*EXCERPTED PASSAGE:*
[Start of Attachment]

Proposal: Relax rules for 'pure'

Robert Jacques sandford at jhu.edu
Tue Sep 21 22:26:01 PDT 2010


On Tue, 21 Sep 2010 22:21:39 -0400, Don <nospam at nospam.com> wrote:

> The docs currently state that:
> ---
> Pure functions are functions that produce the same result for the same  
> arguments. To that end, a pure function:
>
>      * has parameters that are all immutable or are implicitly  
> convertible to immutable
>      * does not read or write any global mutable state
> ---
>
> This is extremely restrictive, and not currently enforced.
> Two specific limitations:
> - a 'pure' member function doesn't really make sense (could only be  
> called on an immutable class)
> - a pure function cannot have 'out' parameters.
>
> In a discussion on D.learn, Steven Schveighoffer noted that it's only  
> shared variables which make things complicated.
> The limitations exist because 'pure' is used to mean both 'no hidden  
> state' AND 'cachable'. But 'cachable' is really only an implementation  
> detail.
>
> PROPOSAL:
> Drop the first requirement. Only one requirement is necessary:
>
> A pure function does not read or write any global mutable state.
>
> If a pure function has parameters that are all immutable or are  
> implicitly convertible to immutable, then the compiler is permitted to  
> cache the results.
>
> This is possible because the first rule (all immutable parameters) is  
> trivial, and can be checked from the function declaration (in fact, you  
> can check it just from the mangled function name). The second rule (no  
> globals) is viral, and requires inspection of the function body, and the  
> function bodies of every function called by that function.
>
> Actually, a clever compiler could even cache the results of pure  
> functions which have parameters which don't implicitly cast to immutable.
>
> I haven't found anything in TDPL which mentions the "only immutable  
> parameters" rule. Relaxing that rule would allow much larger functions  
> to be cached. The more important benefit (IMHO) of pure, that it makes  
> it easier to reason about code, would be dramatically extended.

One of the major benefits of functional languages (a.k.a pure functions)  
is that you can automatically parallelize them (i.e. via a task based  
runtime) in addition to caching the result. I really don't want to lose  
that guarantee. However, I do see your point. One of the benefits of D's  
pure functions is the ability to use procedural code inside them; however  
the "does not read or write any global mutable state" prevents pure  
functions from calling impure functions/members on their internal (impure)  
variables. So removing the concurrency safety from pure would greatly  
expand the number of pure functions, however, automatic parallelism would  
be lost. I don't view this as an acceptable reduction in pure's power,  
particularly given that Dave's std.parallelism module is currently under  
review.

With regard to an alternative, I think two levels of pure have been  
identified as being useful and synergistic to each other. I think this  
could either manifest itself as pure + scope(pure) or as a new 'task' type  
+ pure. Anyways, that's my two cents worth.

[End of Attachment]

List every person the mailing-list post on relaxing the rules for 'pure' mentions by name, including its header lines.

*EXTRACTED INFORMATION:*
[Start of Attachment]

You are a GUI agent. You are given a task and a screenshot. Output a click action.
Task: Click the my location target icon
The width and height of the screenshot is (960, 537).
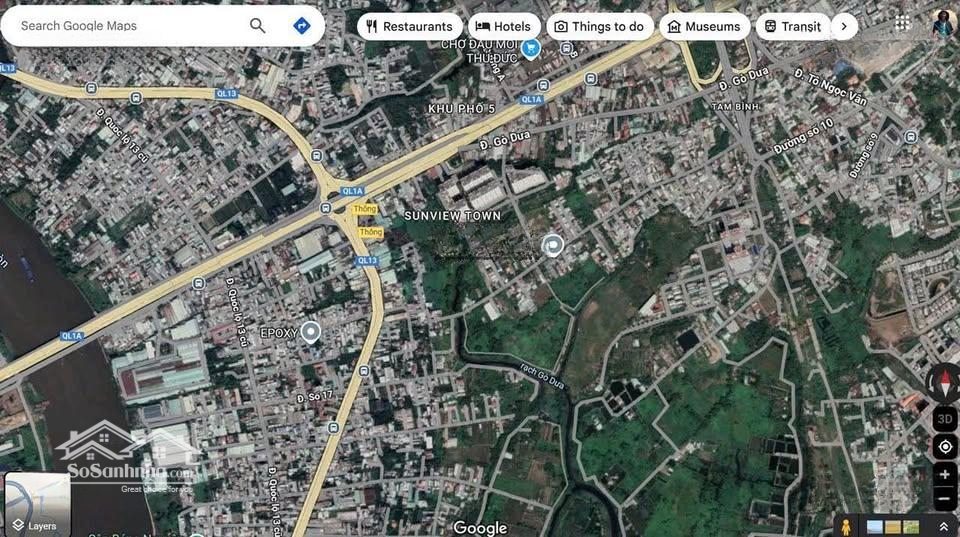click(x=945, y=447)
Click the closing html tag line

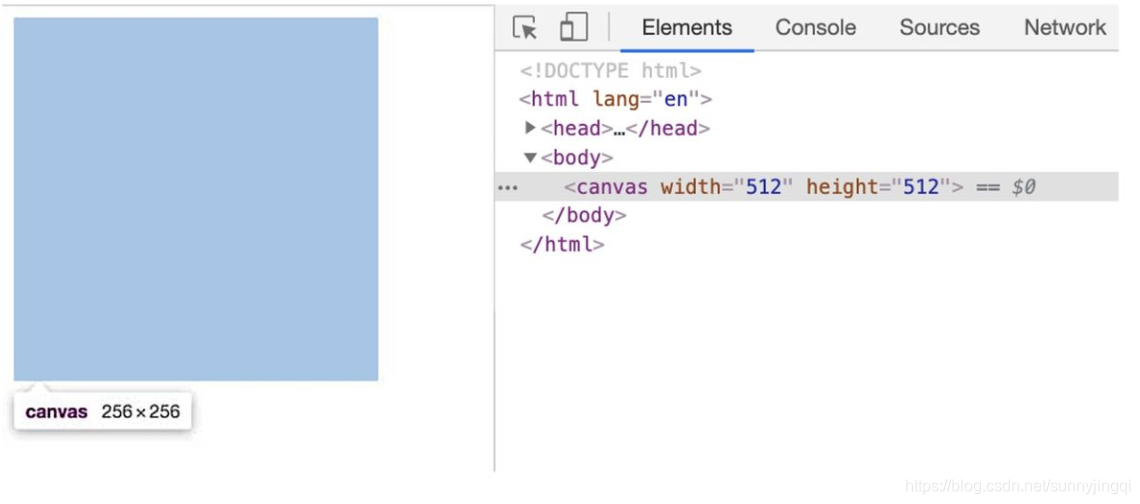562,245
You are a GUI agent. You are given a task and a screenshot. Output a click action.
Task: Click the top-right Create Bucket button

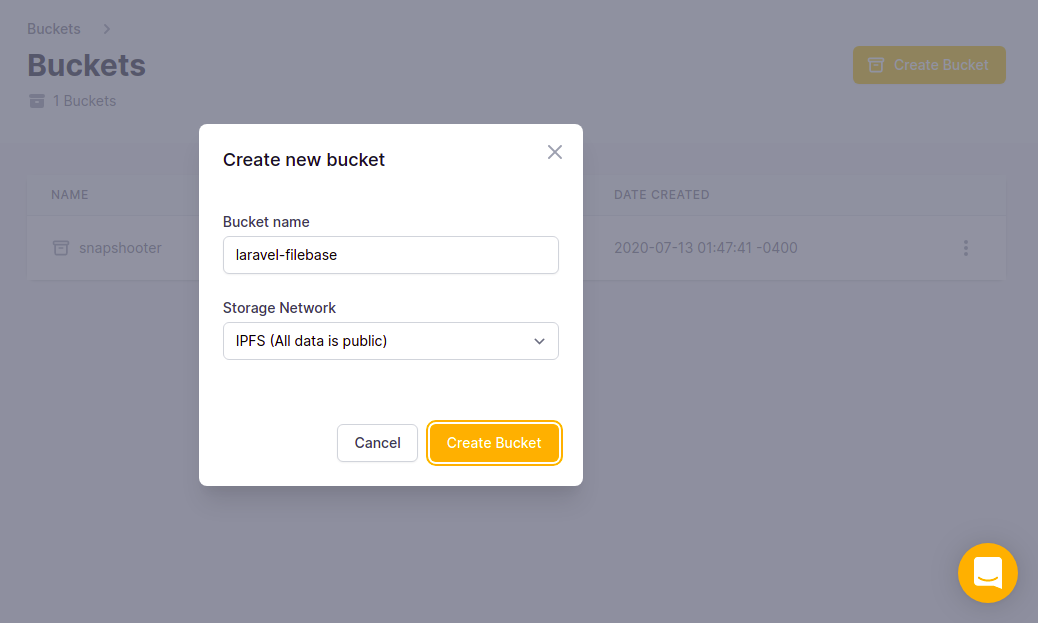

[End of Attachment]

*ANSWER SPACE:*
- Robert Jacques
- Don
- Steven Schveighoffer
- Dave